Often the spoiled child is the only child. Having no one of his own age to play with or to measure himself against, he naturally identifies himself with his parents: he wants to do what they do. Since his parents consider him the world’s wonder, they encourage this apparent precociousness, because they fear to lose his love if they thwart him in even the slightest way.

 

I sometimes find this attitude in teachers who coddle their pupils. Such teachers are in constant dread that they will lose their popularity among the children. That fear is the royal road to spoiling. A good teacher or parent must cultivate being objective. He must keep his own complexes out of his relationship with the child--not an easy thing to do, I grant, for we are so often blind to our own complexes. The unhappy mother, for example, is in danger of having a spoiled son, for she is prone to bestow upon him the wrong type of love.

 

In Summerhill a spoiled boy is always a heavy handful He wears my wife out, for she is the mother substitute. He plagues her with questions: “When will this term end! What time is it? Can I have some money?” Underneath it all, he hates his mother. The questions have the motive of annoying mother. And a spoiled girl is always trying to get a reaction from me, for I am the father substitute. Usually, she seeks not a love reaction but a hate reaction. The spoiled newcomer will hide my pen or tell another girl, “Neill wants you,” which really means that she wants Neill to want her.

 

Spoiled boys and spoiled girls have kicked my door, and have stolen my things just to get a reaction out of me. The spoiled child resents suddenly being thrust into a family of many members. He expects the same yielding treatment from me and from my staff that he has received from his fond parents.

 

The spoiled child usually gets far too much spending money.
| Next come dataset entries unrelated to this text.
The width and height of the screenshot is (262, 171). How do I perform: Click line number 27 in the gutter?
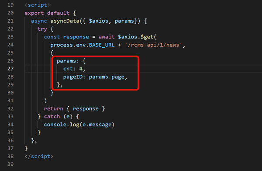coord(10,69)
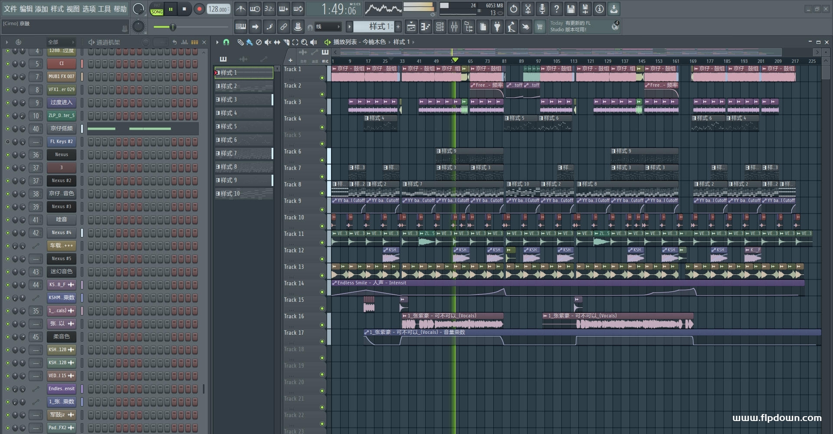The image size is (833, 434).
Task: Toggle the metronome icon
Action: [241, 9]
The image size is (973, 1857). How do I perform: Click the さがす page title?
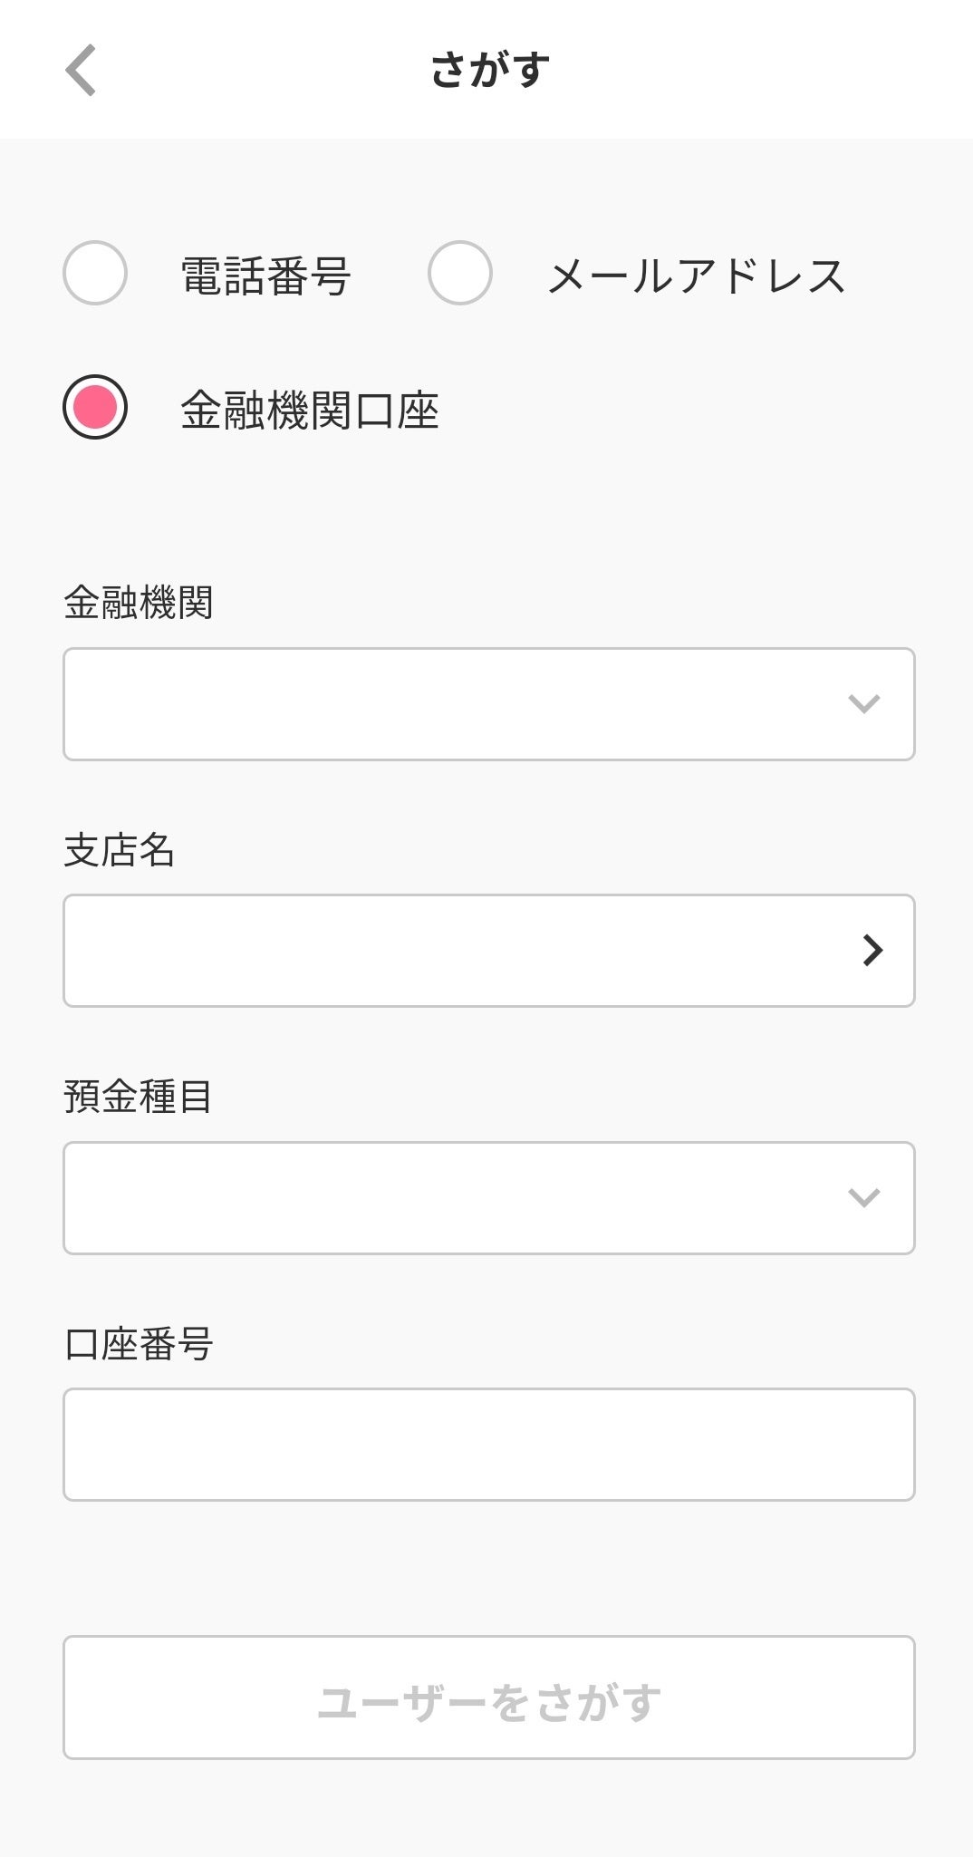[489, 70]
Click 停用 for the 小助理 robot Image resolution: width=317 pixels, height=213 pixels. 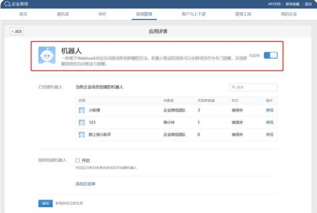coord(269,110)

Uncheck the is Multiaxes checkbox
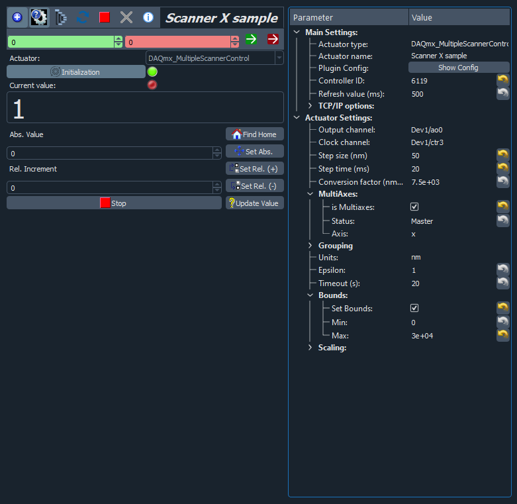click(x=414, y=207)
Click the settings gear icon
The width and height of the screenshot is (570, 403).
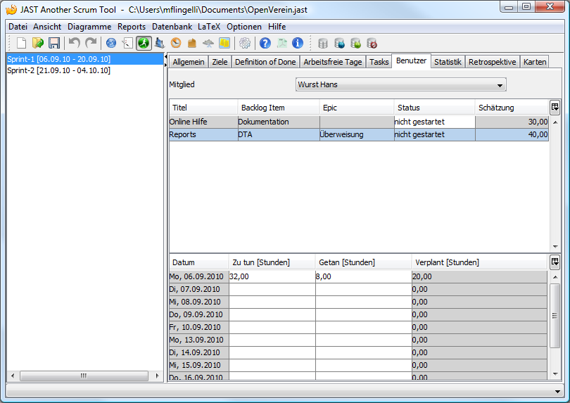244,43
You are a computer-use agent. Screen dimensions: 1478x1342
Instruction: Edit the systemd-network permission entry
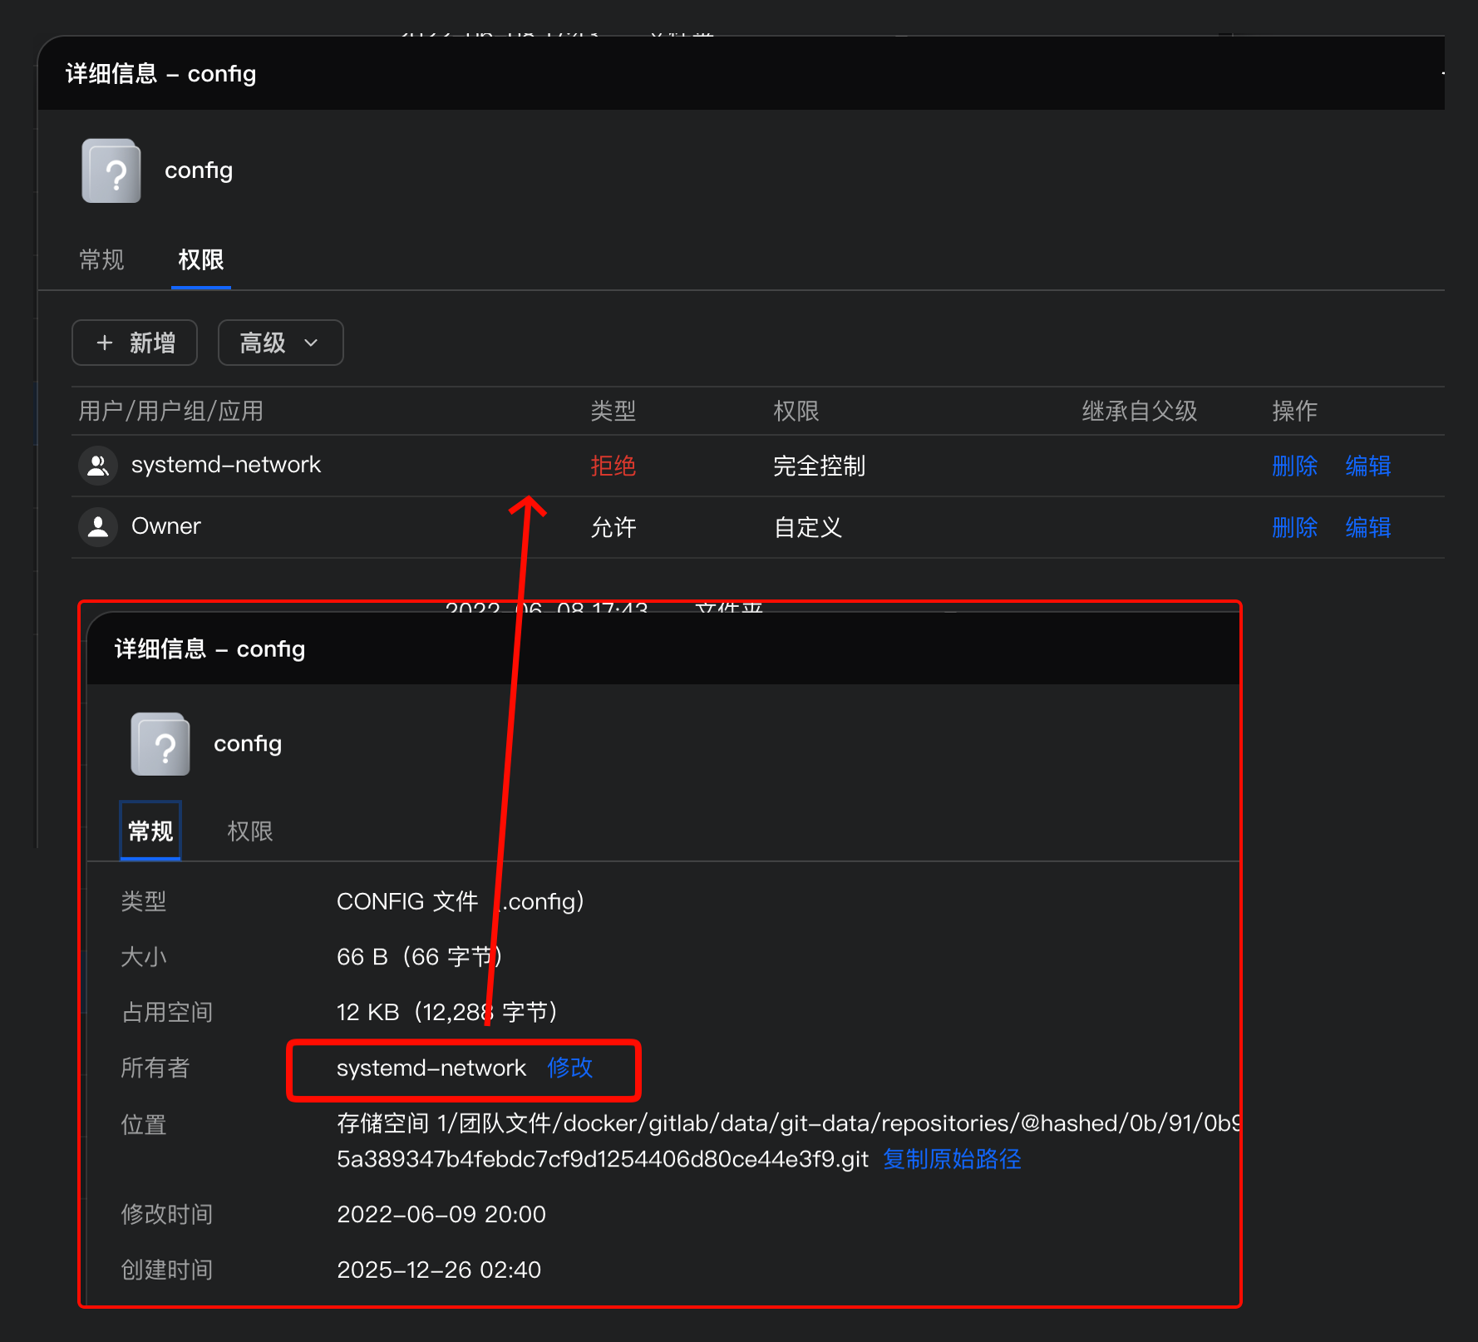[x=1368, y=466]
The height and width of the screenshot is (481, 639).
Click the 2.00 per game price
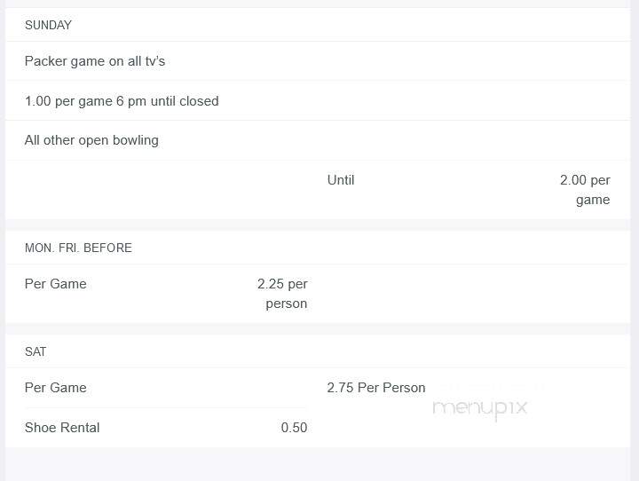pos(585,190)
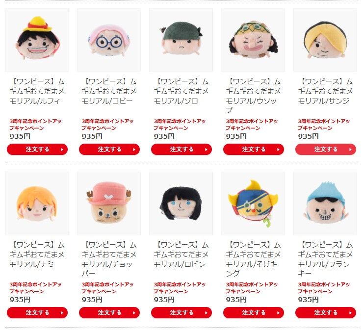Open the ムギムギおてだまメモリアル/ウソップ title link

click(253, 96)
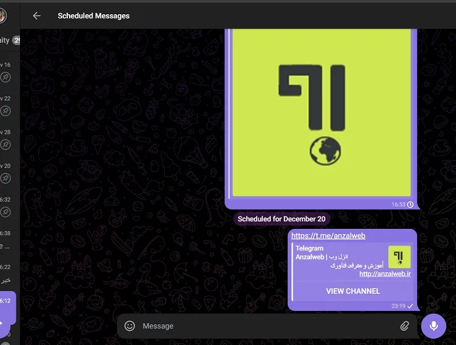Click the pin icon under 6:32 chat
Image resolution: width=456 pixels, height=345 pixels.
[x=5, y=212]
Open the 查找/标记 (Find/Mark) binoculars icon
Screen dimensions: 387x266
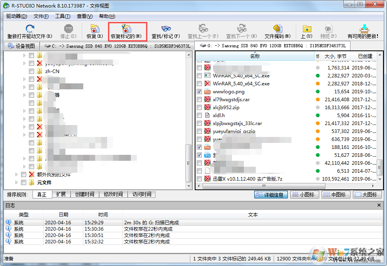click(x=165, y=31)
I often writhe when I see parents send their child a five-dollar bill to spend, and yet I, because of their economic plight, have allowed them to pay low fees or even no fees at all.

 

A child should not be given everything he asks for. Generally speaking, children today get far too much, so much that they cease having appreciation for a gift. Parents who overdo the giving of presents are often those who do not love their children enough. Such parents have to compensate by making a show of parental love, by showering expensive presents on their children much the same as a man who has been unfaithful to his wife will lavishly buy her a fur coat he can’t afford. I make it a rule not to bring my daughter a present each time I go to London; and in consequence, she does not expect a present after every trip. The spoiled child rarely values anything. It is he who gets a new chromium-plated three-speed bicycle, and three weeks later leaves it out in the rain all night.

 

The spoiled child very often represents for the parents their second chance in life. I have made little of life because so many people thwarted me; but my son will have every chance to succeed where I failed. I failed. It is this motivation that makes a father who had no musical education insist that his son learn to play the piano. And it makes a mother who gave up a cause for marriage send her daughter to ballet lessons even though the child is heavy-footed. And it is parents like these who compel countless boys and girls to take up jobs and studies that, left to themselves, they would never dream of taking up. The poor parent cannot help his feeling. It is very hard for a man who has built up a thriving clothing business to discover that his son wants to be an actor or a musician. But it often happens.

 

Then there is the spoiled child whose mother does not want him ever to grow up. Motherhood is a job-but not a lifetime job. Most women realize this; yet how often one hears a mother remark about her daughter, “She is growing up too quickly.”

 

A child should not be permitted to violate the personal rights of others. Parents who do not wish to spoil their children must distinguish between freedom and license.